“The Future is not what it used to be” (il Futuro non è più quello che era una volta).
Questa una delle chiavi di lettura, forse la più significativa, del “recital” intitolato “Republic Of Love” con cui Laurie Anderson ha inteso prendere parte alla rassegna 'Sempre più fuori', il festival multidisciplinare di teatro, musica, danza, cinema, letteratura e fotografia che si svolge a Villa Massimo, sede dell'Accademia Tedesca di Roma, e che si svolge grazie anche al contributo del Goethe Institute. La “performance” di Laurie Anderson, musicista ed artista multimediale newyorchese, da sempre un passo avanti a tutti in quanto a creatività, voglia di sperimentare e coraggio, è stata una gustosa anticipazione di quel che accadrà il 3 novembre sempre qui a Roma nella Sala Santa Cecilia dell'Auditorium Parco della Musica, quando tornerà ad esibirsi con i Sexmob, la sua band, nell’ambito del Romaeuropa Festival. Il recital di questa sera, uno “spoken word” supportato dall’elettronica e intervallato da interventi al violino elettrico, ha voluto rendere partecipe il pubblico della situazione in cui versano gli Stati Uniti d’America.

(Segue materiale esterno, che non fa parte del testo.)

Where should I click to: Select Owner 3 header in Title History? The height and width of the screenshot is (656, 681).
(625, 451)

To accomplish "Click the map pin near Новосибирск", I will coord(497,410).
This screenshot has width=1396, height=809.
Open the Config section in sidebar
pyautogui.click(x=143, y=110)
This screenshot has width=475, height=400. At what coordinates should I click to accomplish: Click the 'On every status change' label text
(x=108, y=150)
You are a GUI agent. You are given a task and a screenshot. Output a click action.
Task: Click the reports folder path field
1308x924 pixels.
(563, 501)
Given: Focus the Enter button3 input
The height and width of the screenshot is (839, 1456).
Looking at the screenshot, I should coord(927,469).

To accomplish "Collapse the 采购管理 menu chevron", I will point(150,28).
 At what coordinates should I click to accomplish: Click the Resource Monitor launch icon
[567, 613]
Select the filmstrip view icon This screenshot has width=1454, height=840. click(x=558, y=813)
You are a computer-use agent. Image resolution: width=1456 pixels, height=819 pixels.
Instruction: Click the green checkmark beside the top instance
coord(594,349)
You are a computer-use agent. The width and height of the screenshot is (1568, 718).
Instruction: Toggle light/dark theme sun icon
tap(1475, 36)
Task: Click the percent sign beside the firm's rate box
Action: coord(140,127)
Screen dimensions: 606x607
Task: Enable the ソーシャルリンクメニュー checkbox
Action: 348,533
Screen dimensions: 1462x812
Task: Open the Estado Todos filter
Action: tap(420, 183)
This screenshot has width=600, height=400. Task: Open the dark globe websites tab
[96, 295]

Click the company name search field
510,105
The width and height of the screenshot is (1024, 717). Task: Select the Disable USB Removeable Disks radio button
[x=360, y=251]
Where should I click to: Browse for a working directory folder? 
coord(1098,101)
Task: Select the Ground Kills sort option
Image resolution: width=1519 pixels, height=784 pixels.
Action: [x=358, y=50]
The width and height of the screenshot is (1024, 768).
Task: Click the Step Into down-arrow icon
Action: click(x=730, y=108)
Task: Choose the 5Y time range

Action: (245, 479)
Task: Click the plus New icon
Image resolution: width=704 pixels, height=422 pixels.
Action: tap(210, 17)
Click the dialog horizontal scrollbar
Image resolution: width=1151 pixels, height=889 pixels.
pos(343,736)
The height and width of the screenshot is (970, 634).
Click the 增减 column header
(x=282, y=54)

Un racconto lucido e surreale, a tratti spaventoso ed orribile, sulle limitazioni imposte dal nuovo regime politico. Senza mai nominare Trump ed il suo vice, il testo (inglese con sottotitoli in italiano) era implicitamente diretto a lui, alla nuova classe dirigente ed evidenziava come perfino certe parole - in particolare quelle che sanciscono i diritti civili - siano sparite dai documenti ufficiali federali e non si possano più usare nell’America di oggi. Una riflessione sulla politica e sull’amore, su quello che dovrebbe essere, ma non è. “Republic Of Love” (o “State of Love”) era basato su questo e ha messo in evidenza l’assenza di qualsiasi concetto di futuro nelle giovani generazioni, nessuna speranza anche per il nostro Pianeta, abusato fino all’estremo.
Parole lucide e molto pacate, ma parole che sono andate contro, sia nei confronti dei governi sovranisti sia nei confronti dell'intelligenza artificiale. I rapporti umani sono cambiati, il nostro linguaggio è cambiato, ma c’è anche chi sopravvive a tutto questo: ci riesce grazie all’arte, all’amore, ad una nuova forma di delicatezza, sbattuta in faccia ai bruti. Molte le citazioni e i riferimenti poetici, filosofici e letterari attraverso i quali Laurie Anderson ha voluto scardinare le fondamenta di “standard” esistenziali a dir poco barbarici. Sono state citate le meditazioni contenute nel diario di Marco Aurelio, ci sono stati riferimenti a Platone, ai maestri buddisti e anche a Papa Leone XIV che ha corretto Vence su una errata interpretazione di Sant’Agostino: “Non esiste una gerarchia che stabilisca quello che deve essere il grado del nostro amore per gli altri".
L’America una volta era conosciuta come la Terra della libertà, ma che cosa è diventata adesso? Non dobbiamo aver paura della grazia della bellezza e di usare certe parole. Se lo facciamo, le cose che eravamo soliti definire, studiare, amare, con il passare del tempo spariranno. Laurie Anderson si è scagliata anche contro il culto del mercato, del denaro che non è “il motore del mondo”, come alcuni vogliono farci credere. Alla fine della serata Laurie ha voluto ricordare suo marito, Lou Reed, morto nel 2013.
Erano soliti praticare insieme il Thai Chi' e allora ha invitato il pubblico ad alzarsi in piedi e a ripetere con lei i movimenti lenti, ma armoniosi, dell’antica arte marziale cinese.